This family loved the style of twentieth century Festival of Britain and wanted to reflect this in their recycled garden design space.
Recycling does not reduce the overall budget, as materials need cleaning up and handling and labour costs within the budget can increase. However there is great satisfaction in reusing suitable materials and blending them into a space. It takes more thought and effort for this garden design challenge, which is why they had contacted me, desperate for my help and advice.
I concentrated in designing a spacious patio and path areas around the house recycling some massive concrete slabs that had been made in the 1960s by the previous owners. These home made slabs had formed a path through the centre of the garden and were like gravestones! The charm for me lay in their functional appearance and strength: ideal for patio use and if I was frugal we could use them for all patio, yard and raised step surfaces.
The Landscapers rolled their eyes at first, but I knew they had the skill to achieve it and the idea worked! I sourced warm orange red bricks from a local brick yard which contrasted well with the mid century grey concrete and linked to the original house brick: Instant unity.
Two tonnes of rubble excavated during the build were ‘lost’ in a series of gabbion seats, meaning less materials left site to landfill! Some plants were reused and a few more herbs around a small vegetable patch, softened the hardscape. Tall miscanthus grasses planted behind the seating will provide screening from the ‘football field’ after a few years growth.

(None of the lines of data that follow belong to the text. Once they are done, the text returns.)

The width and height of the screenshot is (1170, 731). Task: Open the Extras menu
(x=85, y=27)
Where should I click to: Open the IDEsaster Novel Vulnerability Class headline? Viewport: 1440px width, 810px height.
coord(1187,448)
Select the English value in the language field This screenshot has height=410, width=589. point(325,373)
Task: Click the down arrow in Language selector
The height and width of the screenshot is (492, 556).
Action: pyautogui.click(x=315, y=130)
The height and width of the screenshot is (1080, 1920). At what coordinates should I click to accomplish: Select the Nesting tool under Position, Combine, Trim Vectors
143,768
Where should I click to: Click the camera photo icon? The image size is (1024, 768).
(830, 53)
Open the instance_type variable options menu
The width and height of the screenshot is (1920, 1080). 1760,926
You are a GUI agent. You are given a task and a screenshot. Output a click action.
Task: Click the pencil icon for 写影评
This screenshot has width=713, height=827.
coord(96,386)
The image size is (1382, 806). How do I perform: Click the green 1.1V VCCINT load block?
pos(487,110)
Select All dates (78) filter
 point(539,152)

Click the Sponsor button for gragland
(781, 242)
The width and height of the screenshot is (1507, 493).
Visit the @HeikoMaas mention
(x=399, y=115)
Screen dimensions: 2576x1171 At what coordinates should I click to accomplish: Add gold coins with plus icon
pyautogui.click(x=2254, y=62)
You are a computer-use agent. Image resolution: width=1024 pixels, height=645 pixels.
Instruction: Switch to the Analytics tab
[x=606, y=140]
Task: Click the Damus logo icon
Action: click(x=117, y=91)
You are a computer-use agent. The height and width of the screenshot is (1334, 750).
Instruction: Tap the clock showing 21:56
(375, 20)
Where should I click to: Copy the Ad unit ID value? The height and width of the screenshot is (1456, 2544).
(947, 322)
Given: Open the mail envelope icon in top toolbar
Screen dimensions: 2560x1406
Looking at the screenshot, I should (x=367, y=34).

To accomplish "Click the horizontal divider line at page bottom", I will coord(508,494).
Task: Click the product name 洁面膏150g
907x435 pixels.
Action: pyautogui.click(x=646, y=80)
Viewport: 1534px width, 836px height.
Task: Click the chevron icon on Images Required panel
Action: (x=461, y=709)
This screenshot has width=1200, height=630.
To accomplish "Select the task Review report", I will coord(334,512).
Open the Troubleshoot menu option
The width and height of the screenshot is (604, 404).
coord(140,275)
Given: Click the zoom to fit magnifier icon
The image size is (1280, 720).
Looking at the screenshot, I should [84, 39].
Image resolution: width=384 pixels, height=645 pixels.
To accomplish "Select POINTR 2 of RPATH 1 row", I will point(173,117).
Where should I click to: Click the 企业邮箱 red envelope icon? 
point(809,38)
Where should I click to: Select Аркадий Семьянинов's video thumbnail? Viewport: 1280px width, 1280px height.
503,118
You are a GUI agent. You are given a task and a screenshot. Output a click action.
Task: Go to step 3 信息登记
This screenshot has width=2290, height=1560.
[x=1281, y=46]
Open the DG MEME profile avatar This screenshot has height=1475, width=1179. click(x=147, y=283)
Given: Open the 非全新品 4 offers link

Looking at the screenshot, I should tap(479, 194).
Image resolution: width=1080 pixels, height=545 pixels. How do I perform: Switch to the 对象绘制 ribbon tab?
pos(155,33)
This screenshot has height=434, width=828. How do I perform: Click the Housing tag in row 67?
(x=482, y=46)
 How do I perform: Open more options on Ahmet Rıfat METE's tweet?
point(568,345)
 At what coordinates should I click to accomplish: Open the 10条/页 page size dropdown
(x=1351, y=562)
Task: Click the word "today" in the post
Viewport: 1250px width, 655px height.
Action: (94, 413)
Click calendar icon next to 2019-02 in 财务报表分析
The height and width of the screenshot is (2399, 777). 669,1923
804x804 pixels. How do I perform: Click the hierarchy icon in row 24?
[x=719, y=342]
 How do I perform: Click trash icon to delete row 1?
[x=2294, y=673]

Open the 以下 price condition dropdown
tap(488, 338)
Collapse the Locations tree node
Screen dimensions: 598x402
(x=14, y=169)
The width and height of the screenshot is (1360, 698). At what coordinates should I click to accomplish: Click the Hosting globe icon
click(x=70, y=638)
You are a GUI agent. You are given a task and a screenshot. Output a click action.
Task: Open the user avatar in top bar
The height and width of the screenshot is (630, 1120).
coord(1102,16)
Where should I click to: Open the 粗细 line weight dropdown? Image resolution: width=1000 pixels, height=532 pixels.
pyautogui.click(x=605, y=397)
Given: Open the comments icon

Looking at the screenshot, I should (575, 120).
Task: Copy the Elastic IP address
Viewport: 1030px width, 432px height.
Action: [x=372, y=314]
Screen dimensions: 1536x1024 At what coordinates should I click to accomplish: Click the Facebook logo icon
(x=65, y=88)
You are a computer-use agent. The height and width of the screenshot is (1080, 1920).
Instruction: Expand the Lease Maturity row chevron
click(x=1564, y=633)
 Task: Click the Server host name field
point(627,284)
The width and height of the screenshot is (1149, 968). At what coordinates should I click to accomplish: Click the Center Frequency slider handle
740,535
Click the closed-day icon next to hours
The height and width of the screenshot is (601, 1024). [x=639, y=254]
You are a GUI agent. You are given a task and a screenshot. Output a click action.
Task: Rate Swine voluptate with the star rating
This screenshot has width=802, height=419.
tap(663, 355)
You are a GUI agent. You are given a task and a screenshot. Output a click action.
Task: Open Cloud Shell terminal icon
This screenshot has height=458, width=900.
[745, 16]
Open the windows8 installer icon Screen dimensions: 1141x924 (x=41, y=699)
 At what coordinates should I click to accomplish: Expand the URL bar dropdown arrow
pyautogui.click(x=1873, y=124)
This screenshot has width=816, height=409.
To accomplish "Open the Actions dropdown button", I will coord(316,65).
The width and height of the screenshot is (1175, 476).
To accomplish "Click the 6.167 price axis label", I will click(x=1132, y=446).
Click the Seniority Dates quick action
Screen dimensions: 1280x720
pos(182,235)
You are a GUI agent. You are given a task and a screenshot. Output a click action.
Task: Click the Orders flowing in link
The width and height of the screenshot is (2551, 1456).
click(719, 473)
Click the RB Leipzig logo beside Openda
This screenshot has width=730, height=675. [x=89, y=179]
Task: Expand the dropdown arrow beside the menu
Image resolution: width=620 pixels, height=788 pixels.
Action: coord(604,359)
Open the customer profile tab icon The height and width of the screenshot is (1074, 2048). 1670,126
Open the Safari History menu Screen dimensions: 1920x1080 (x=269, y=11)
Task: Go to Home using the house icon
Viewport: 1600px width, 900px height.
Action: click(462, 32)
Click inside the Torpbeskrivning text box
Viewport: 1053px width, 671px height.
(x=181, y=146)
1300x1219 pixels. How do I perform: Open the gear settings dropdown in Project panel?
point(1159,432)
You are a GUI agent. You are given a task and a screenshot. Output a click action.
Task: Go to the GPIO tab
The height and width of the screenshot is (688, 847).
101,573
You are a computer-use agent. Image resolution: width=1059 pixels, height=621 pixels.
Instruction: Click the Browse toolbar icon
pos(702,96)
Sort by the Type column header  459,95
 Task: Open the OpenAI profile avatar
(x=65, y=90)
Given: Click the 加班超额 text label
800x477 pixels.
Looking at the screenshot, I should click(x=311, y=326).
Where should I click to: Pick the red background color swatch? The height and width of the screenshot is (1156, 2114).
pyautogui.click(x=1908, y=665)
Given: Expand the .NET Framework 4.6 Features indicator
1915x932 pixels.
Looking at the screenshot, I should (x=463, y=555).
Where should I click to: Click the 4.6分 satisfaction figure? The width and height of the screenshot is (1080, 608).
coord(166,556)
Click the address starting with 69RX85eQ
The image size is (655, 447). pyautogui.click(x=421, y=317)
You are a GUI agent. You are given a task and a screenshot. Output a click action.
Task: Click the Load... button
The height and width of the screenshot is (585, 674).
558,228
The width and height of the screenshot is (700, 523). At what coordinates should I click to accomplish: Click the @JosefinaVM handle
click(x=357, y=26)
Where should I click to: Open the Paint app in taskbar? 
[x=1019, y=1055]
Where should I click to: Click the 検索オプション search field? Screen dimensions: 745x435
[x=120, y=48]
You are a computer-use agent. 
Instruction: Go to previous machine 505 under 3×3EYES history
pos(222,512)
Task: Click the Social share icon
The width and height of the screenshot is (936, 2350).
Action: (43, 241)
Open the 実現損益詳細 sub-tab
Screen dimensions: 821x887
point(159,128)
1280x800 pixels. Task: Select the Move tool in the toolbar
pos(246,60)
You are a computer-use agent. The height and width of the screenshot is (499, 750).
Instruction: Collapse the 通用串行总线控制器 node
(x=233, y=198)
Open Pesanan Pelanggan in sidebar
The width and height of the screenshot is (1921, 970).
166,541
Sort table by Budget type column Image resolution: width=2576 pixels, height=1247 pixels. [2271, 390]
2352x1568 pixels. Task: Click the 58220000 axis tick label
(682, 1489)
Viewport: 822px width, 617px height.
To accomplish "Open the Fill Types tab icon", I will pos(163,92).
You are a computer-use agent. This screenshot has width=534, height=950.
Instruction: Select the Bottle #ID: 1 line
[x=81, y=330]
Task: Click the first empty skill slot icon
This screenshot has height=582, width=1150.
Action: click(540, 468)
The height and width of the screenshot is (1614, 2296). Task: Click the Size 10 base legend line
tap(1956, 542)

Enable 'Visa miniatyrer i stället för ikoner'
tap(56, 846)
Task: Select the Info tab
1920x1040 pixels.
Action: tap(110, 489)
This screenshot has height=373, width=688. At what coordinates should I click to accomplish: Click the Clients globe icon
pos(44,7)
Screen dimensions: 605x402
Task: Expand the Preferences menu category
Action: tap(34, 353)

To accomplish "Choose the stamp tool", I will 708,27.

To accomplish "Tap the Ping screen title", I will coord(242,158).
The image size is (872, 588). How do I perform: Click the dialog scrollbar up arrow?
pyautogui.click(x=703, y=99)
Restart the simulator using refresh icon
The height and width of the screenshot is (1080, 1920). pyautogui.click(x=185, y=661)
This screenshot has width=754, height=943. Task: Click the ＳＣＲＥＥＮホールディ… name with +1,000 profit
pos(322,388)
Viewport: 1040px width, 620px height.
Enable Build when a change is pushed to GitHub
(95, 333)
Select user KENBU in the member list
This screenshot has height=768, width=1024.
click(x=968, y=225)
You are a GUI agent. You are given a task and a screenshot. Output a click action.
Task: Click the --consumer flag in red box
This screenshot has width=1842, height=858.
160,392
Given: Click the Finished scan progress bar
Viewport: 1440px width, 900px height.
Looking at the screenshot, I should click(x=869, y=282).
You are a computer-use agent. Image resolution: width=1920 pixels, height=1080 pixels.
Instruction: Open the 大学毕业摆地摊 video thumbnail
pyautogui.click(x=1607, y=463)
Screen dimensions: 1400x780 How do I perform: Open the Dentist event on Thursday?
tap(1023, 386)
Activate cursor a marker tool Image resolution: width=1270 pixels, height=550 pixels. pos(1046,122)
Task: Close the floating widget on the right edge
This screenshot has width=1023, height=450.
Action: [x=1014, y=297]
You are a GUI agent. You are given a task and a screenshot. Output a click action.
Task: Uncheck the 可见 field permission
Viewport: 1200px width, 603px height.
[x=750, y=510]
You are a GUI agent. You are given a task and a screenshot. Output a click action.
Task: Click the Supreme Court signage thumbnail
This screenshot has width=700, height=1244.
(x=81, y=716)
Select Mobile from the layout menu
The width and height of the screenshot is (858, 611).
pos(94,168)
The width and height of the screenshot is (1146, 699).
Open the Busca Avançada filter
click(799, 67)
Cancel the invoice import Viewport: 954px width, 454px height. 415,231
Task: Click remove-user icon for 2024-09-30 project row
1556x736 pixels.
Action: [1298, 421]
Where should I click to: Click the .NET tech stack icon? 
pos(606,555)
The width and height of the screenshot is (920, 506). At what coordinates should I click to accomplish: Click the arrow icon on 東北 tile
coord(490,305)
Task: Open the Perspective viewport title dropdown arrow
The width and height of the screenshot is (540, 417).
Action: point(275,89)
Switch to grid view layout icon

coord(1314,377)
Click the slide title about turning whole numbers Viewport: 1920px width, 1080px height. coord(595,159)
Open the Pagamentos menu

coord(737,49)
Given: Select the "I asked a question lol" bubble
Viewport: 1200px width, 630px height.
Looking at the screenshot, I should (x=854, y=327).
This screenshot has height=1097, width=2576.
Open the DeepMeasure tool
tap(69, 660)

A charming old Anderson Shelter at the back of the garden used for storage, got its soil roof weeded and doused with wild flower seed to make and even more delightful feature and important nectar bank for the bees.
Parents are happy with their grown up patio, children are happy to still have space for goal practice and the newt pond is saved ( now protected by a railway sleeper foot frame) and Dotty the greyhound has more interesting areas to run and relax in!
This is not ‘cutting edge design’, but sometimes conditions dictate that you just have to try something different and be resourceful. This approach can be a refreshing change and fun!